Existe um programa de televisão chamado Catfish (um novo termo inglês que significa impostor digital) que consiste em investigar e revelar a verdadeira identidade daquelas pessoas que se fazem passar por outras nas redes sociais. Eu o assisti três ou quatro vezes e, em todas as ocasiões se tratava de um caso de amor. O último que vi me deixou espantada: uma norte-americana de 39 anos com uma filha de 18 se corresponde durante nove meses com um cara de 27 (“mas muito maduro para a idade”) que vive em outro Estado.
Do rapaz, conhece apenas cinco fotos (ele é, obviamente, muito robusto) e, durante todo esse tempo, não conseguiu encontrá-lo na Internet (alega que está com a câmera quebrada) nem marcar um encontro em algum lugar entre suas cidades.
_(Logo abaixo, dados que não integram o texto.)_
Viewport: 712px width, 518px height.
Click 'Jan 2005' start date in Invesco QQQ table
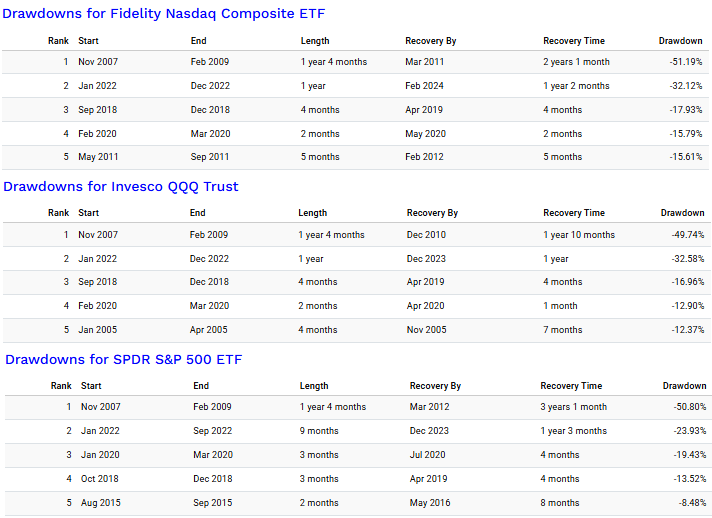tap(97, 330)
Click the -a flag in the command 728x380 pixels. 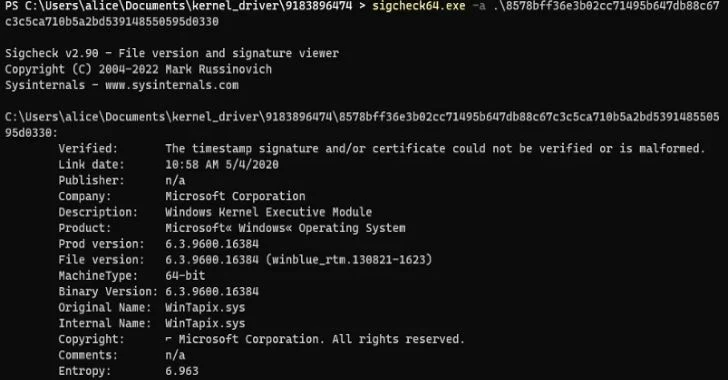479,7
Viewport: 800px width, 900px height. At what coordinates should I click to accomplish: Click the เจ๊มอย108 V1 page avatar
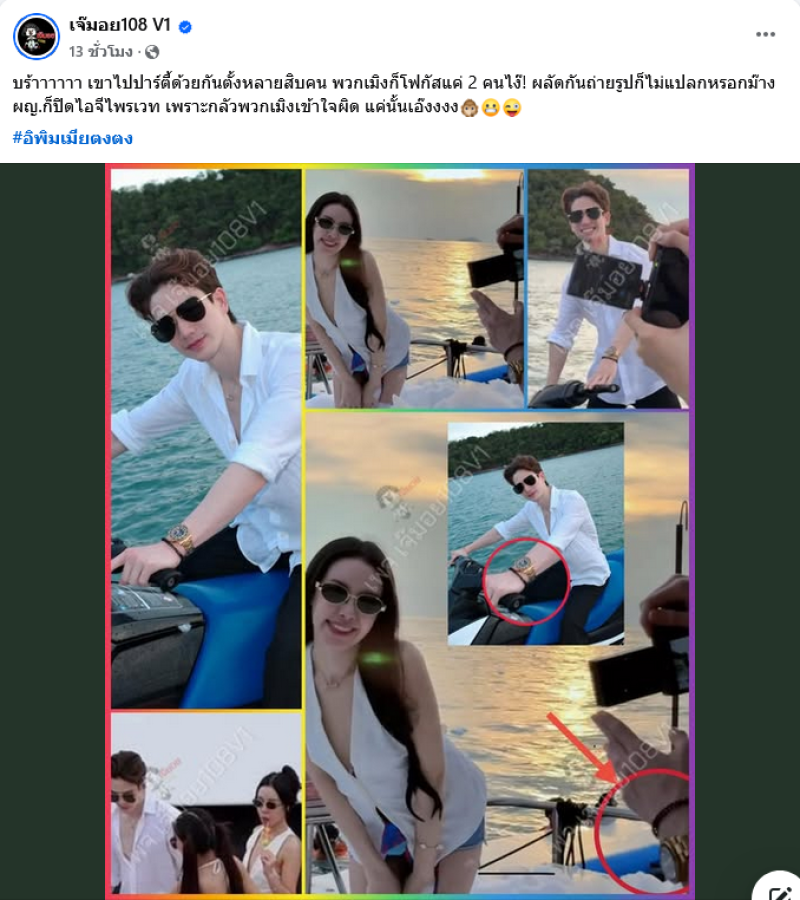click(x=36, y=37)
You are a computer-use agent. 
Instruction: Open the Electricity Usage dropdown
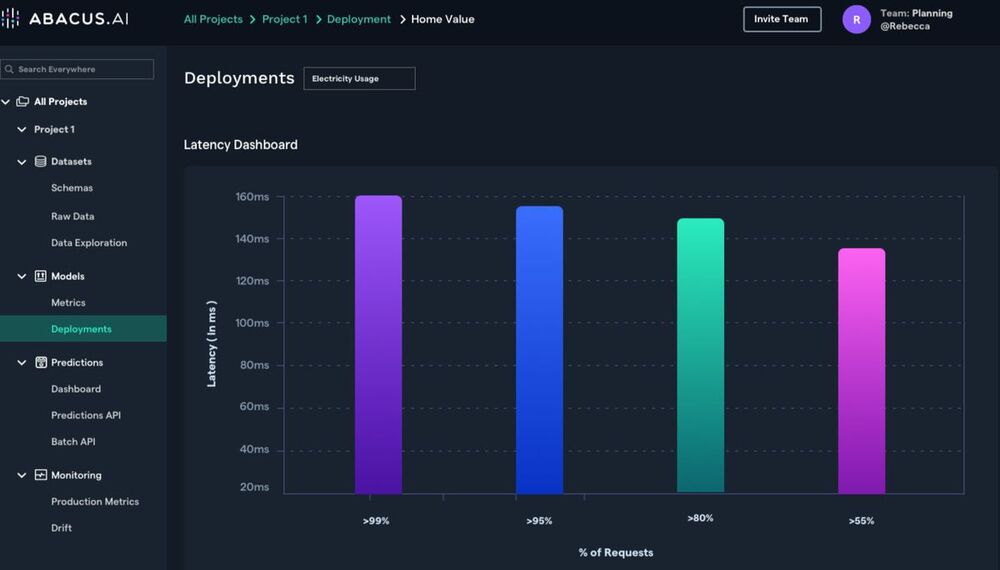(359, 79)
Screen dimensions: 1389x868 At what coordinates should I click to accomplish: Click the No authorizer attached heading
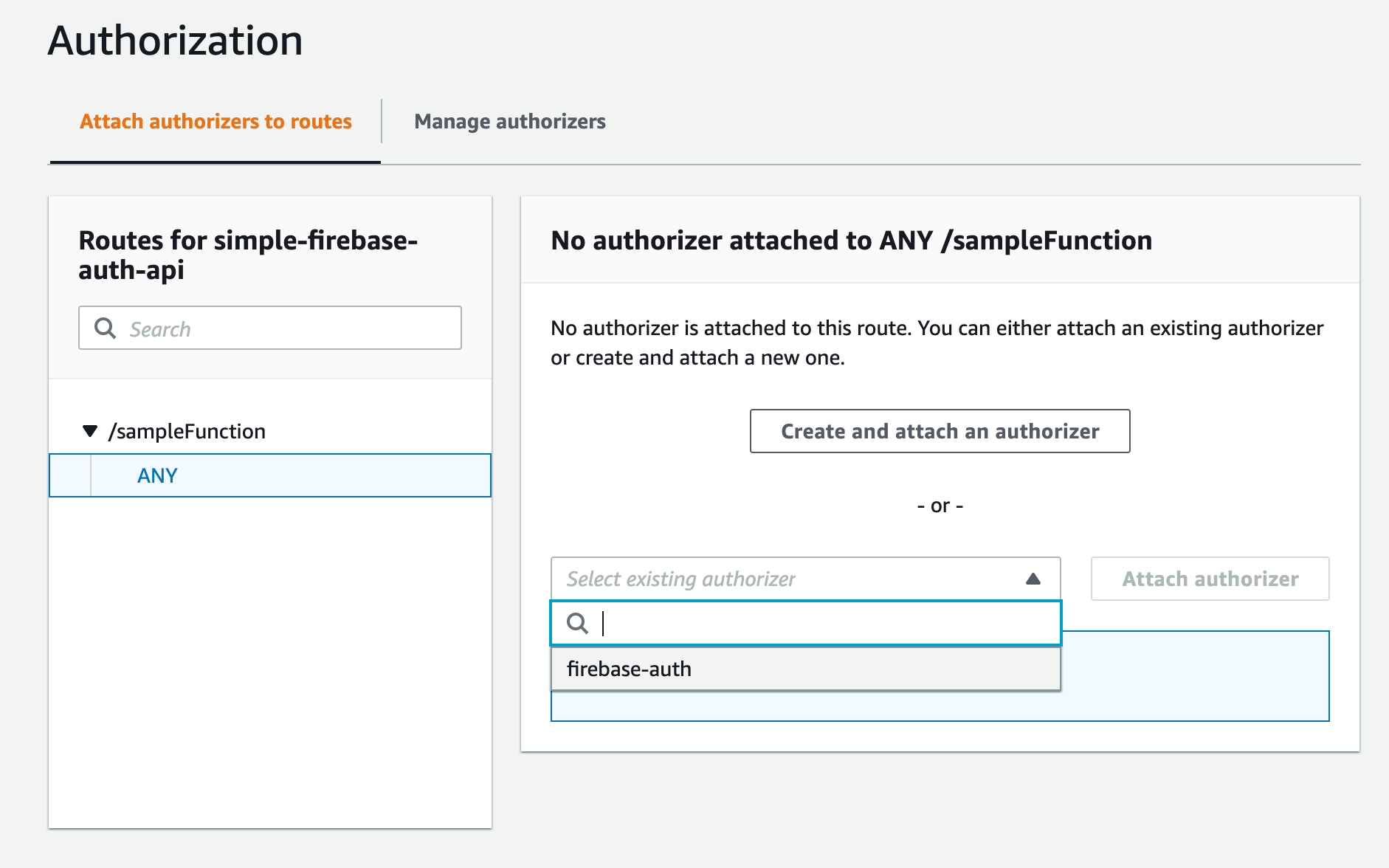point(851,241)
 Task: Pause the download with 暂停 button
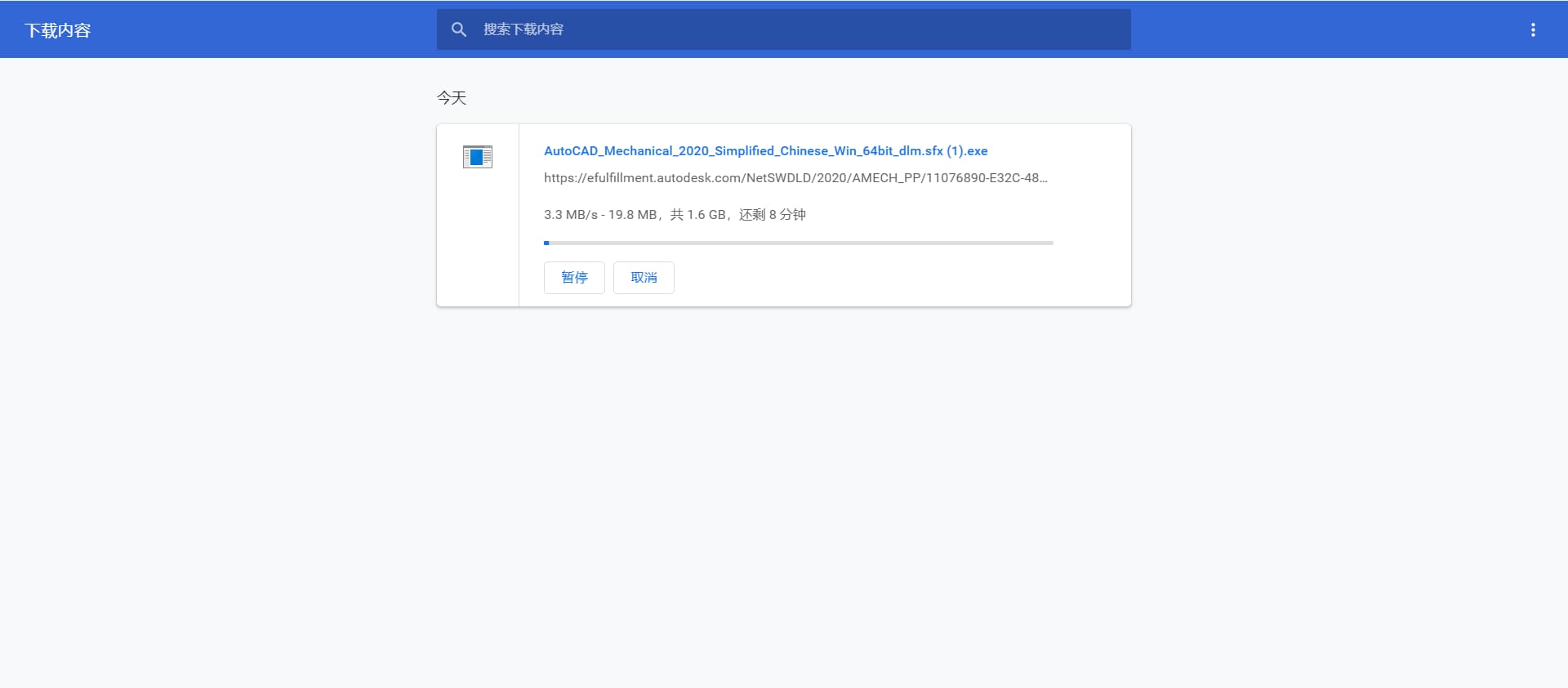tap(574, 278)
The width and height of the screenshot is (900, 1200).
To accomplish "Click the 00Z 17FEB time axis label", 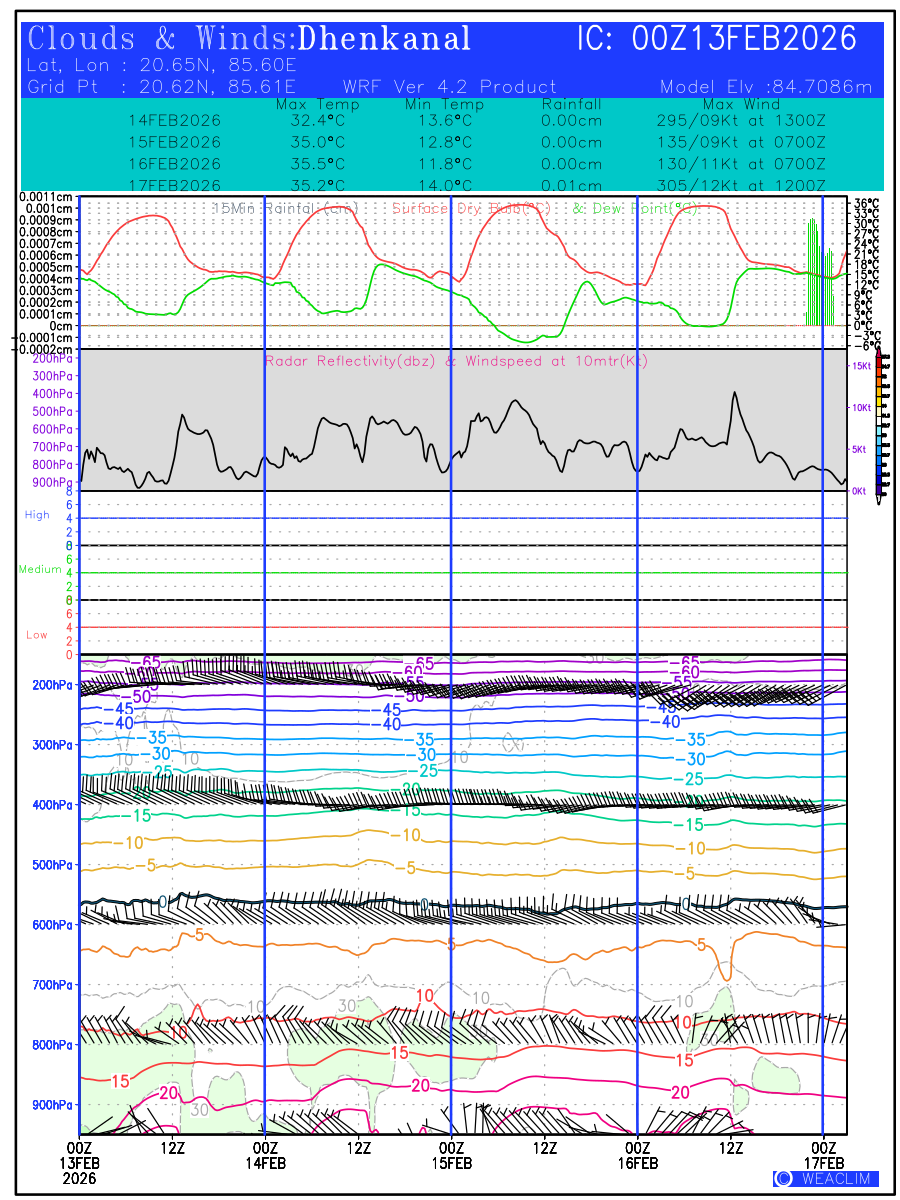I will tap(824, 1155).
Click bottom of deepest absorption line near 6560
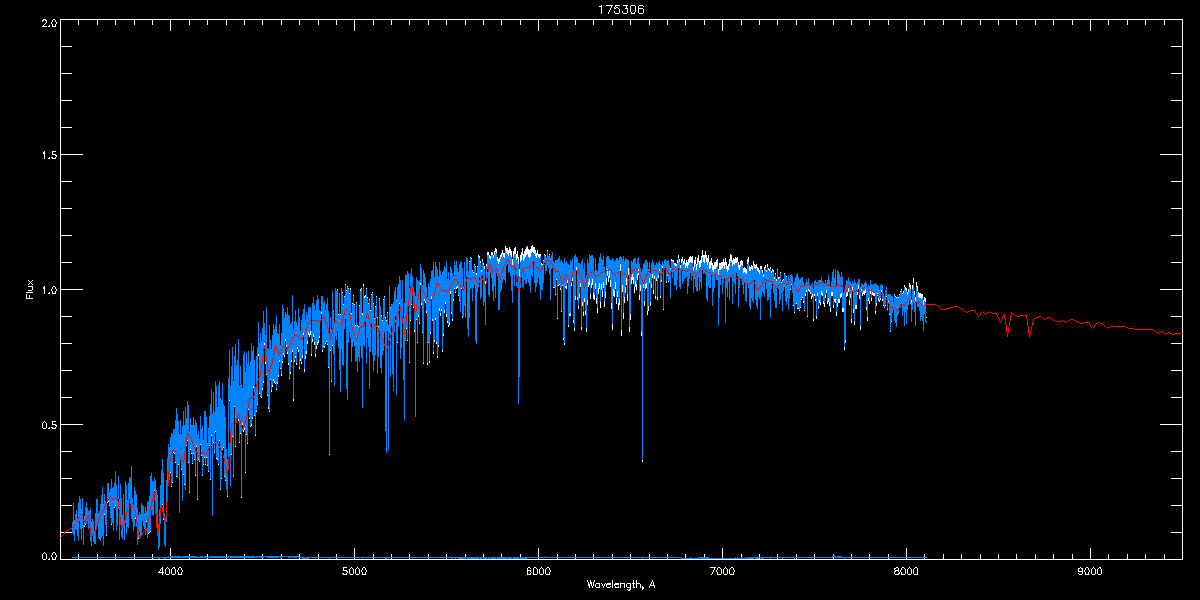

Mas se escreveram muito, conversaram por telefone, certamente fizeram sexo por voz ou por mensagens de texto, falaram em casamento e aparentemente estão apaixonadíssimos. “Nunca amei tanto um homem em toda a minha vida; nunca me entendi tão bem com alguém”, diz a incauta.
É a filha que, sem a cegueira da paixão, considera que a relação é muito suspeita e avisa o programa. A investigação mostra que o suposto bonitão é na verdade uma garota pouco agradável de 31 anos, lésbica e com antecedentes criminais. Há um cara a cara entre as duas, e se diria que a catfish também se autoenganou: alimentava a esperança que sua vítima acabaria se apaixonando por ela. Mas a mulher fica compreensivelmente devastada e sai correndo (além disso, é heterossexual).
Suponho que será difícil que o leitor acredite em mim, mas a vítima não parecia uma boba; simplesmente estava muito necessitada. Que fácil é enganar um coração apaixonado. Ou melhor: com que facilidade um coração ansioso por se apaixonar consegue enganar seu dono. Na verdade, a protagonista do documentário enganou a si mesma.
A paixão é assim, uma quimera. Quanto mais apaixonada uma pessoa estiver, mais distância da realidade tem seu amor ilusório. Cervantes, que já escreveu tudo, nos mostra o ridículo dessas miragens quando fala sobre a loucura de Dom Quixote por sua inexistente Dulcineia, um ser inventado por ele a partir de uma camponesa vizinha, Aldonza Lorenzo. Na verdade, todos nós dulcineamos um pouco ou muito quando nos apaixonamos, como a protagonista de Catfish. Já dizia Platão: amar é dar o que não se tem a quem não é. O que não se tem, porque no impulso incontrolável da conquista nos mostramos adornados por virtudes, abrimos caudas de pavão que não são nossas, fingimos ser melhores do que somos. E a quem não é, porque a dança da corte a fazemos à Dulcinea que inventamos, não ao indivíduo autêntico, aquele ser real que nos empenhamos em não ver.
É por isso que as paixões crescem como cogumelos sob o amparo do desconhecimento do outro. Hoje, com a invisibilidade das redes sociais; mas antes, em tempos mais convencionais, por exemplo, também por causa da distância nos namoros: aqueles casais que não se conheciam sexualmente antes de se casar e que viviam relações pré-matrimoniais muito formais eram a causa e a origem de muitas fantasias e decepções. Sem falar, é claro, das relações epistolares, um perfeito caldo de cultivo da paixão inventada.
Como a história da escritora norte-americana Helene Hanff (1916-1997), que se correspondeu durante 20 anos com Frank Doel, um livreiro de Londres; começou comprando livros dele e acabaram dulcineando docemente. Hanff nunca se atreveu a conhecê-lo pessoalmente; quando começou a juntar coragem, Doel morreu (provavelmente fez bem em não vê-lo: que a realidade não estrague uma boa paixão). As cartas foram publicadas em um delicioso livrinho, 84, Charing Cross Road, o endereço da livraria.
A paixão, enfim, é como aquelas sombras chinesas feitas com as mãos sobre a parede. Se você apaga a luz (o tórrido holofote da sua imaginação), as sombras desaparecem. E assim, amados de antanho cuja ruptura com eles foi um cataclismo, podem te parecer hoje perfeitos desconhecidos sem um átomo de charme por dentro. Dulcinear sem freio é o que tem (eu estou tentando acabar com isso).